The state of the device can be removed from an extreme situation in a particularly simple way if the correction comprises, for example, a reduction of the inductor power to an intermediate value. An intermediate value must be understood as a power value that, seen in time, is located after the run signal and before the regulation phase.

The intermediate value is advantageously a value already set before the run signal, whereby a very simple correction is achieved. An especially effective correction can be achieved if the intermediate value essentially corresponds to the power that is needed to maintain a desired temperature of the heating element, in particular the temperature that the heating element presents when making the run signal. In this way, the state of the device to the determination of the conductor value is similar to the state that it adopts during the regulation, so that the dependence of the conductive magnitude can be greatly exceeded, for example, of the inductor power as the cause of a systematic error.

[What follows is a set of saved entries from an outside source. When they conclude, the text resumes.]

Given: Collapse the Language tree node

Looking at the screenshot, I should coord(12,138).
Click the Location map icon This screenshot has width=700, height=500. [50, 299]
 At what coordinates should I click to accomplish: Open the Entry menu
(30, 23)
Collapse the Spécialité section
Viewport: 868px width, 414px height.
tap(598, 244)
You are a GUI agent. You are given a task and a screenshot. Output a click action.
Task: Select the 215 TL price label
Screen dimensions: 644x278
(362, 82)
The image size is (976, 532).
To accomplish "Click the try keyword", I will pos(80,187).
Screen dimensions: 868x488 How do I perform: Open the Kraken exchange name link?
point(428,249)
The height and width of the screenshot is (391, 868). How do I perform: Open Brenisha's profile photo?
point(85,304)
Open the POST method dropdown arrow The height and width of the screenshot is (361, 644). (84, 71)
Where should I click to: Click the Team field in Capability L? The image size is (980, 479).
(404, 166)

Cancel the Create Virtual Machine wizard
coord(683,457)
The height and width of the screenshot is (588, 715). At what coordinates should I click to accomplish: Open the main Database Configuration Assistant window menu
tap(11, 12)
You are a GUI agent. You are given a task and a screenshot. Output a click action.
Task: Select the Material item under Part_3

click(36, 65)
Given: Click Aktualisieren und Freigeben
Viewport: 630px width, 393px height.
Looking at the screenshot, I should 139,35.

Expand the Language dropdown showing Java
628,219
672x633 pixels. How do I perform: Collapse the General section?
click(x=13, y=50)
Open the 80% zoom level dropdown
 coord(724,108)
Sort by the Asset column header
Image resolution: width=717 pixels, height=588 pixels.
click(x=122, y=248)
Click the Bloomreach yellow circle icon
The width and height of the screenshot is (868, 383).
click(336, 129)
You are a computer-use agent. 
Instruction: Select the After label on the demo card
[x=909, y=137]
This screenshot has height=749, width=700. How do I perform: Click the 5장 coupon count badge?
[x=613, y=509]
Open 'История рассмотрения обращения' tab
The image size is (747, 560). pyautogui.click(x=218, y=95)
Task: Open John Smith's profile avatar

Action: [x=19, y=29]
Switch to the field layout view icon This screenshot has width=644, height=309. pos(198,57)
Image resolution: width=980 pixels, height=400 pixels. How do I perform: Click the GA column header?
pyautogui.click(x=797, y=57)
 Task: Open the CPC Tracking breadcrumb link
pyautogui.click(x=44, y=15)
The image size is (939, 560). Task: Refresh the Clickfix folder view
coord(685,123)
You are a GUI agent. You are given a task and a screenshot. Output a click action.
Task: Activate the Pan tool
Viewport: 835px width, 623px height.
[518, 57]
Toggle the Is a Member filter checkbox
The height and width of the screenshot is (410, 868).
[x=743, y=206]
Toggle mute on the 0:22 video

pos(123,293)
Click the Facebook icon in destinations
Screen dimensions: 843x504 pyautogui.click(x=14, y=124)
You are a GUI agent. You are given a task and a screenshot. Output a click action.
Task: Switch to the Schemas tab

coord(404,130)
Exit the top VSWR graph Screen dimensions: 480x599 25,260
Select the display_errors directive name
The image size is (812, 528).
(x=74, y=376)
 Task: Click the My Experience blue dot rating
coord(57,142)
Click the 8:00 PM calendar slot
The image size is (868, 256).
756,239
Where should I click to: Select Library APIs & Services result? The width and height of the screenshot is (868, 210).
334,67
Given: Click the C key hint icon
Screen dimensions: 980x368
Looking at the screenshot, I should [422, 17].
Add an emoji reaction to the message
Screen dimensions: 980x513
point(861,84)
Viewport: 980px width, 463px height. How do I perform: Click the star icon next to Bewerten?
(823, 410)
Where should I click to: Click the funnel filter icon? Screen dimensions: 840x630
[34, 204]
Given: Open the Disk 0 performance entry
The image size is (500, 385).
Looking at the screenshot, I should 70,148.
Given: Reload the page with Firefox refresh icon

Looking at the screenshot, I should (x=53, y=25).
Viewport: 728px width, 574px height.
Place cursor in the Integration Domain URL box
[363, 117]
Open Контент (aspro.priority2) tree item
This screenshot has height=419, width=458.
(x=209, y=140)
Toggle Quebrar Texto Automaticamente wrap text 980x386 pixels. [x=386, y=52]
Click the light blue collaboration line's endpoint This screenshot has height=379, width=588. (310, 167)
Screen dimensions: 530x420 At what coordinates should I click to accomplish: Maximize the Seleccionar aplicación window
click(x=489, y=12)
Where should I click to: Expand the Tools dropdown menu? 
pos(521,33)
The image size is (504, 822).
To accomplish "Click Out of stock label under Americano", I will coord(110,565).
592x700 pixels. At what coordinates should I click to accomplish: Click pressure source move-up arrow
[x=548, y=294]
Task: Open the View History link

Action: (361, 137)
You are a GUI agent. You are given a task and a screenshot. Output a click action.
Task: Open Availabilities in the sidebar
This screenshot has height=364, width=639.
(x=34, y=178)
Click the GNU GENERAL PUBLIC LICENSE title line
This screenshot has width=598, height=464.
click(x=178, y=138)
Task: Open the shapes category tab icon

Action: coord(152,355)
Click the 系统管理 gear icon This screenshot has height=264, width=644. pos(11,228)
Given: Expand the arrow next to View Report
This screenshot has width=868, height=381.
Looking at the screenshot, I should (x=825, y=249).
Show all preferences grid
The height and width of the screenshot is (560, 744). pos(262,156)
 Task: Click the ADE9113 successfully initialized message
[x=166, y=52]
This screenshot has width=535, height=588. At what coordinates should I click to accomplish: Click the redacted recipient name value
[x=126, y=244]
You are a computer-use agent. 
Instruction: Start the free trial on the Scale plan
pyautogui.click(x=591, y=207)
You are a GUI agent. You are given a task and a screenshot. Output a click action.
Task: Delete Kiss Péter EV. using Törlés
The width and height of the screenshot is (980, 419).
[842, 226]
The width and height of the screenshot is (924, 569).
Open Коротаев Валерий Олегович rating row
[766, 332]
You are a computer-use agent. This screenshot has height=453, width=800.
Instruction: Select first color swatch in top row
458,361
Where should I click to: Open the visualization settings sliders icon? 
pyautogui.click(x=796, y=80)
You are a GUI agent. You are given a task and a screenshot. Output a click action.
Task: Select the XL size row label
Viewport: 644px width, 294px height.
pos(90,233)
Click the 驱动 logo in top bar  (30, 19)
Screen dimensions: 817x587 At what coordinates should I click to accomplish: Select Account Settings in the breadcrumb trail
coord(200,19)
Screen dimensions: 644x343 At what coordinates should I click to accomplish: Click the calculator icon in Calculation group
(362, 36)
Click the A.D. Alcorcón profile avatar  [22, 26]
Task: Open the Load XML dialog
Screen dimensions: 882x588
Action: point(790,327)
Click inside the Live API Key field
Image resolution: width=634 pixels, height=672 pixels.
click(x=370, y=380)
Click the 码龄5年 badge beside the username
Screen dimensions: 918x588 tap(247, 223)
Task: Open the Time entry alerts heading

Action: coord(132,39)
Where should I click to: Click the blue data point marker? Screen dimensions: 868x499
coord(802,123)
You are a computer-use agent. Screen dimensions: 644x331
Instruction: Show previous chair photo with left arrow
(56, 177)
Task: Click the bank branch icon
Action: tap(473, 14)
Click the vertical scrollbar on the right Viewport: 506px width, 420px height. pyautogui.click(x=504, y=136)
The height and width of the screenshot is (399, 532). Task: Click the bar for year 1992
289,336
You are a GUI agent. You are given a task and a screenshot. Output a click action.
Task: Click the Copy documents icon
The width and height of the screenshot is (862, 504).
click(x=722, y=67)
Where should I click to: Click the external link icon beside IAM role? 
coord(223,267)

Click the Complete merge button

Other advantages are deduced from the following description of the drawing. Examples of embodiment of the invention are shown in the drawing. The drawing, description and claims contain numerous features in combination. The specialist will also consider the characteristics one by one conveniently, and will gather them in other reasonable combinations.

They show:

Figure 1

a device for induction heating of a heating element, in a representation

schematic,

Figure 2

a diagram in which a conductive magnitude for a regulation of

temperature, the power of the inductor and the temperature of the water and the pan, depending on the

weather,

Figure 3

the diagram in figure 2, with a larger amount of water in the pan,

Figure 4

the diagram in figure 2, with a systematic error in the conductive magnitude and

Figure 5

the diagram in figure 4 in which the systematic error has been eliminated.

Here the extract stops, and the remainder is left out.